Description
Meet Albert Mansbridge (1876-1952) the largely self-educated son of a carpenter who would live to pioneer adult education in Britain–co-founding the Workers Educational Association (WEA)–and champion the provision of Classics in all educational establishments.
In 1923 he wrote to the American journal Classical Weekly an open letter, which was duly printed by its editor, the New York classical scholar Charles Knapp (1868-1936):
“… it has been continually thrust upon me as the result of practical work united with observations that those who succeed best in awakening an interest among them [working men and women] or in satisfying the interest when it is awakened, are men and women who have taken the Classical Schools at either of our great universities. …
This being so, it naturally follows that, since high ability is confined to no one class or experience, the children of working men and women who have the ability and desire should have the opportunity to pursue classical learning.

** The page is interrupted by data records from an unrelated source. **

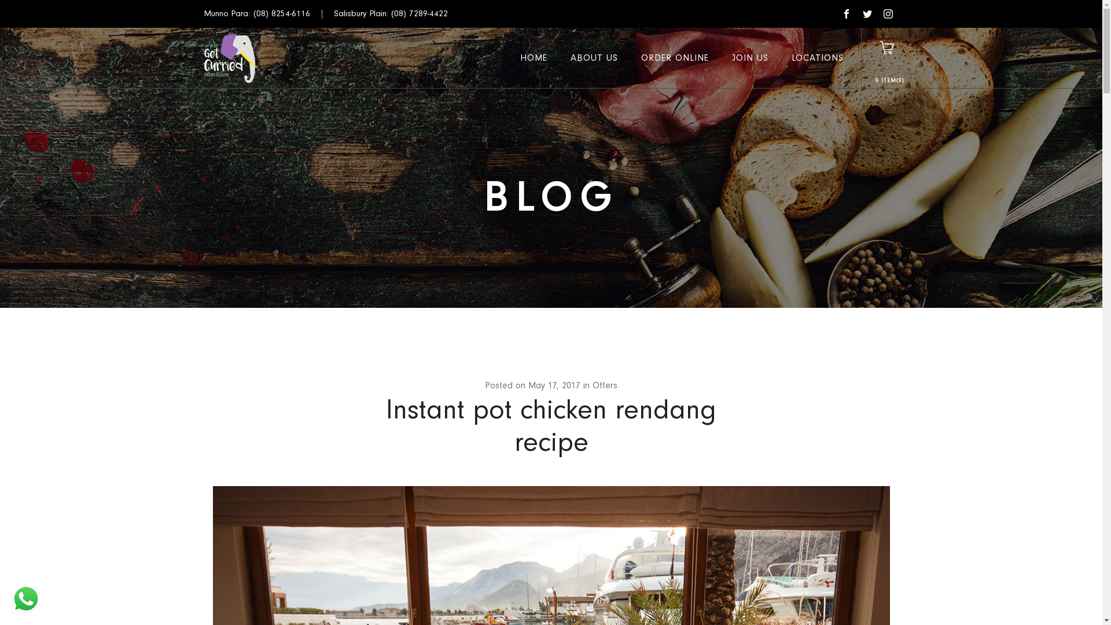  Describe the element at coordinates (418, 13) in the screenshot. I see `'(08) 7289-4422'` at that location.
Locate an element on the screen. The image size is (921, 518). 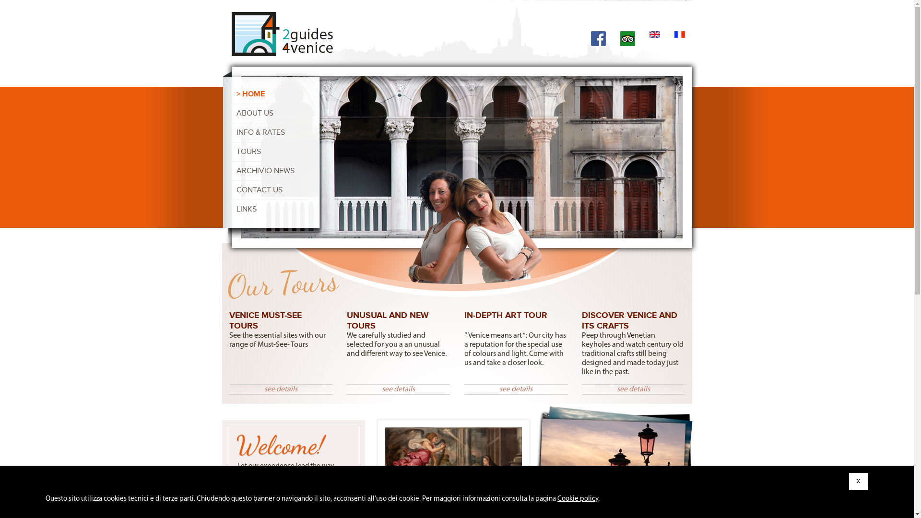
'ARCHIVIO NEWS' is located at coordinates (236, 170).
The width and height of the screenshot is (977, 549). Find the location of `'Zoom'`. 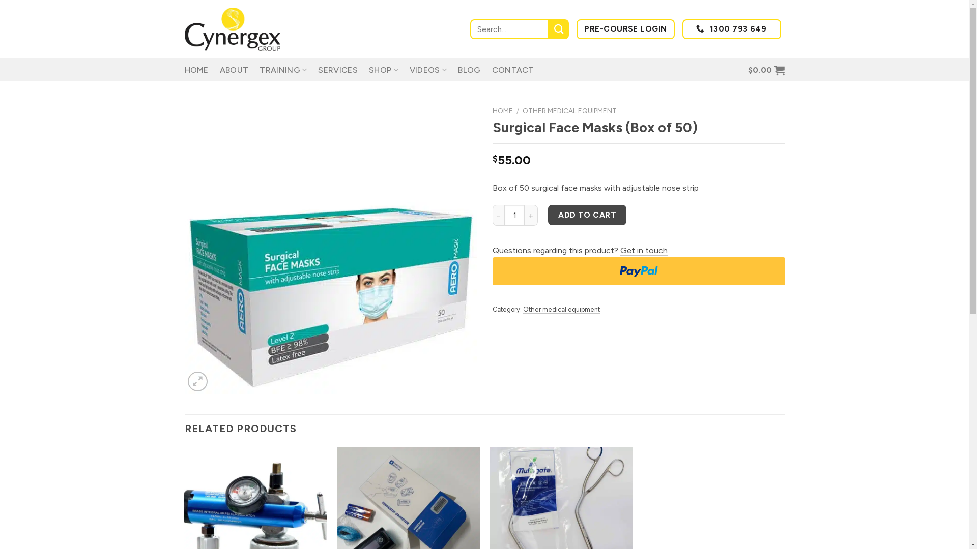

'Zoom' is located at coordinates (197, 382).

This implies that there should be scattered through the community a number of teachers who are able, not merely to impart the beginnings of Latin and Greek, but who are able to perceive and to estimate properly the minds and capacities of their students.
In every community there must be a sufficient proportion of individuals who are able to adopt a larger view of life, and the best instrument for the development of this in our time has undoubtedly been classical education. If a people is given over to organising its education on vocational and occupational lines, it will, in the long run, fail to reap the highest advantages.
Thus it is clear that the Universities and Colleges of the country should on no account fail to develop and sustain an efficient classical department or school.
In conclusion I may say that in addition to my experience among working men and women I have sat upon several Governmental Educational Commissions, including that which reported some three years since on the Teaching of Modern Languages. The testimony of the witnesses before the Commission appeared to be unanimous that, whether for the purpose of high business or for the actual study and teaching of modern languages, that man was best who had had a preliminary classical training.”
What the specific trigger was for Mansbridge to write this letter remains something of a mystery. There was, however, extremely heated discussion in the 1920s about adult education. The classical education appeared to many as a relic of the old world order, and not only to the radical left. In the words of fellow educationalist William Henry Hadow there was: “[a] widespread feeling that the classical culture by itself no longer afforded an adequate preparation for modern life”. The Sciences, Economics, Politics and Modern Languages were deemed to be of at least equal importance to Classics. Such debates had been raging in Britain throughout the 19th century, but educational reform was remarkably slow.
It was for the kinds of ostensibly conservative educational beliefs that Mansbridge displays in this letter that most riled his critics, who saw the (now state-funded) WEA as an extension of the existing instrument of capitalism, ie. conventional higher education. After World War One many workers returned home to no jobs with a keen desire to educate themselves. Plebs League and Central Labour College courses were consequently oversubscribed. In 1921, to meet such demand, the National Council of Labour Colleges (NCLC) was formed, subsuming the Plebs League. With its independent and radical ethos, it stood in ideological opposition to the WEA. The two different (though both unquestionably progressive) approaches to adult education served to intensify debate about what a workers’ curriculum should contain.
Whether or not the study of the Greek and Roman classics were relevant in the new world continued to be hotly contested through the crisis-ridden 1930s, when many of the newly politicised, classically-educated elite–sympathetic to the workers’ struggle for social reform–questioned the efficacy and cultural supremacy of the educational products from which they were born to profit.